Reputation: 72652
My table looks like:
id
caseid
status
Example data in the table:
1 10 open
2 10 published
3 10 reopened
4 11 open
5 11 contact
6 11 response
7 11 published
I need to get all caseid
s where the last status was published
.
So in the above example only 11
would be retrieved (because the caseid 10 was reopenend later).
What would the query look like?
PS
I'm using PDO with prepared statements.
Upvotes: 1
Views: 106
Reputation: 656291
I'll add another query, because it is the fastest one without indexes - it only requires a single sequential table scan. Simpler and faster than @Florin's query.
SELECT caseid
FROM tbl
GROUP BY caseid
HAVING max(id) = max(CASE WHEN status = 'published' THEN id ELSE NULL END);
However, with proper indexes @Elroy's solution is a lot faster. I actually ran a quick benchmark with a similar real life table to verify this.
Proper indexes:
CREATE INDEX tbl_id_idx ON tbl (id);
And this partial index for optimal results:
CREATE INDEX tbl_status_published_idx ON tbl (id) WHERE status = 'published';
You don't need any other indexes for this query. In particular, an additional index on caseid
is of no use. Always consider that index maintenance carries a cost, too - especially if the table is heavily written.
This will probably change with covering indexes ("index-only scans") in PostgreSQL 9.2. I wrote more about that in a recent answer on dba.SE.

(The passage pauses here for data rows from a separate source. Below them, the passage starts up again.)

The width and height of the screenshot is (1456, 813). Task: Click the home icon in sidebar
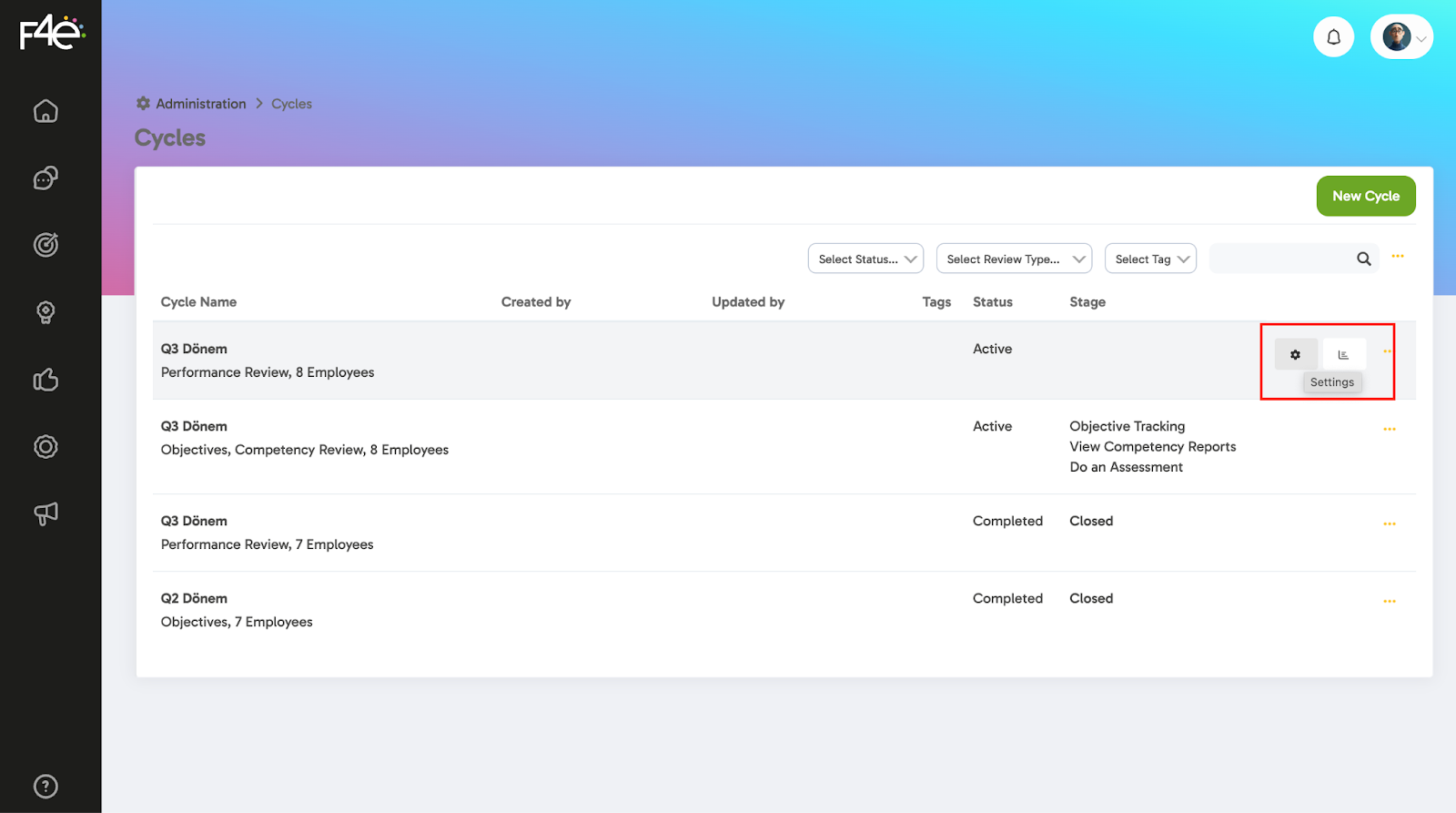pos(46,111)
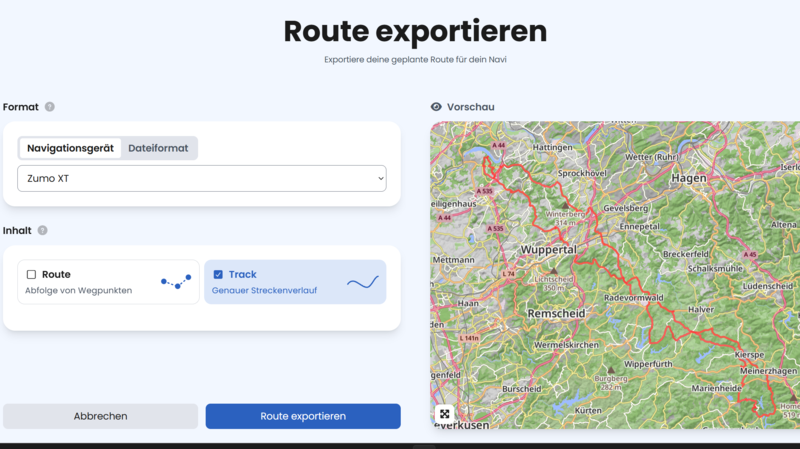Click Wuppertal label on the preview map

[x=548, y=250]
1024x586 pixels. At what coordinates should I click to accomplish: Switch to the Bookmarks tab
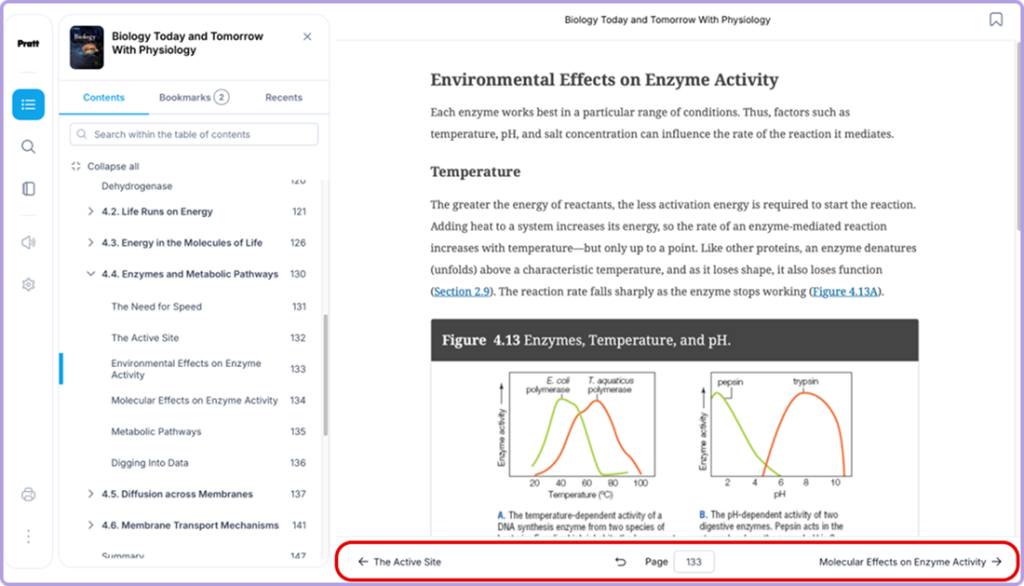tap(194, 97)
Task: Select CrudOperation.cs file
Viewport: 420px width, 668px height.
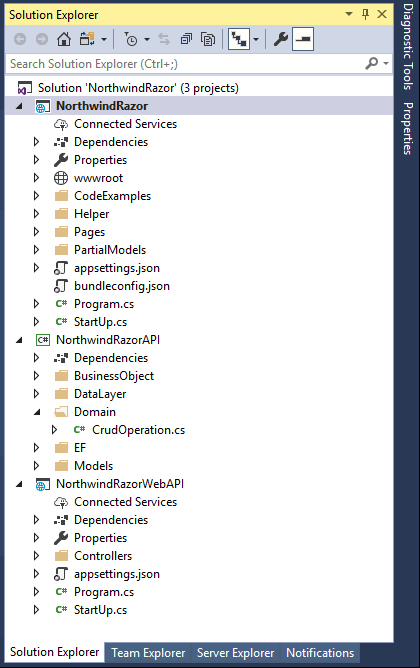Action: [x=138, y=430]
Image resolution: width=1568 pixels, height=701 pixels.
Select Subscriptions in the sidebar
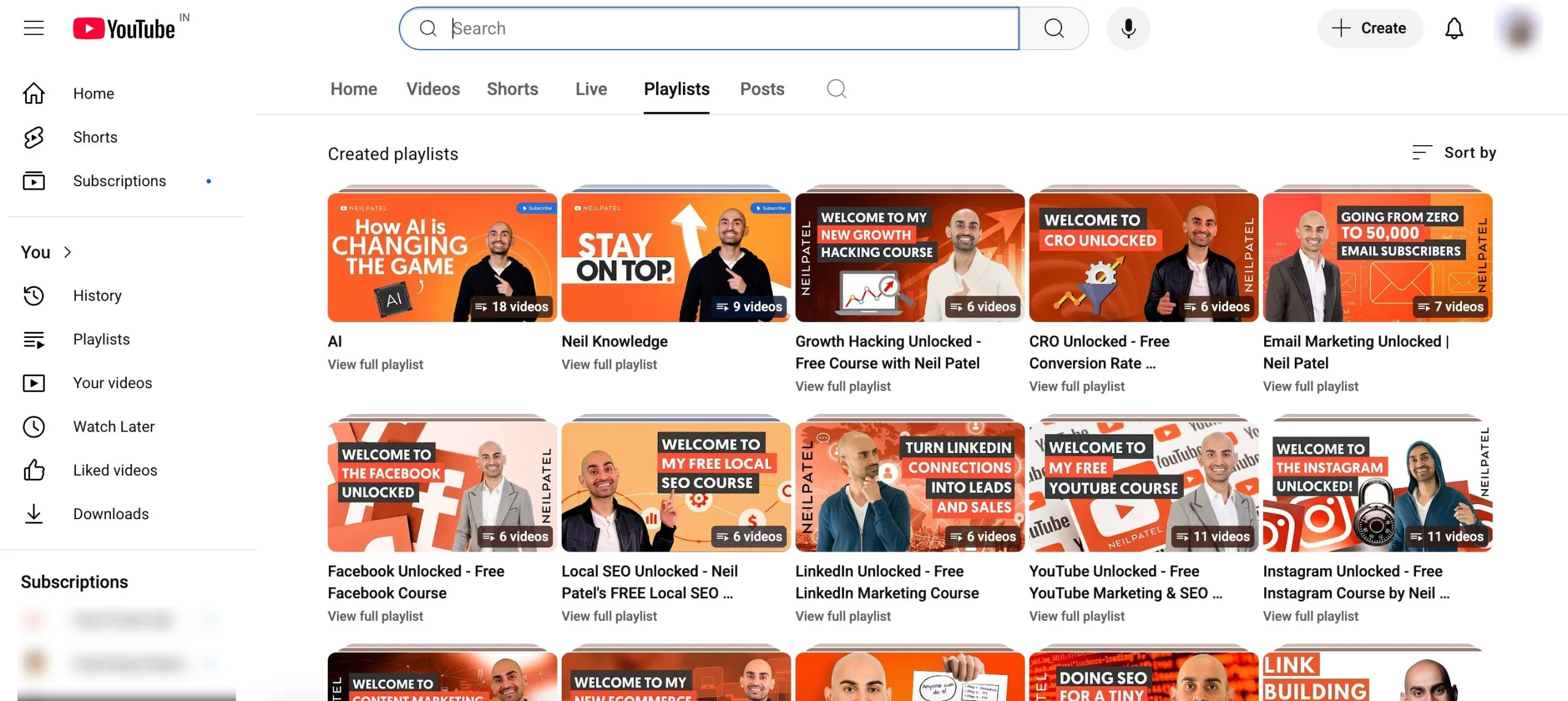coord(119,181)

Try EXPLAIN ANALYZE to verify.
Upvotes: 1
Reputation: 121599
EDITED:
Sorry - brain fart the first time around :(
Is this better?
select a.caseid,a.status
from temp a
where a.id in
(select MAX(id) maxid from temp group by caseid)
and status='published'
Upvotes: 1
Reputation: 17643
select a.caseid
from
(select max(id) as id, caseid
from table
group by caseid)a --this would get the last entry for every caseid
inner join table b on (a.id=b.id)
where b.status = 'published'
Upvotes: 3
Reputation: 3218
select caseid from data d1 where d1.status = 'published'
and not exists (select * from data d2 where d1.caseid = d2. caseid
and d2.id > d1.id)
For best performance, the id and caseid columns should be indexed.
Upvotes: 4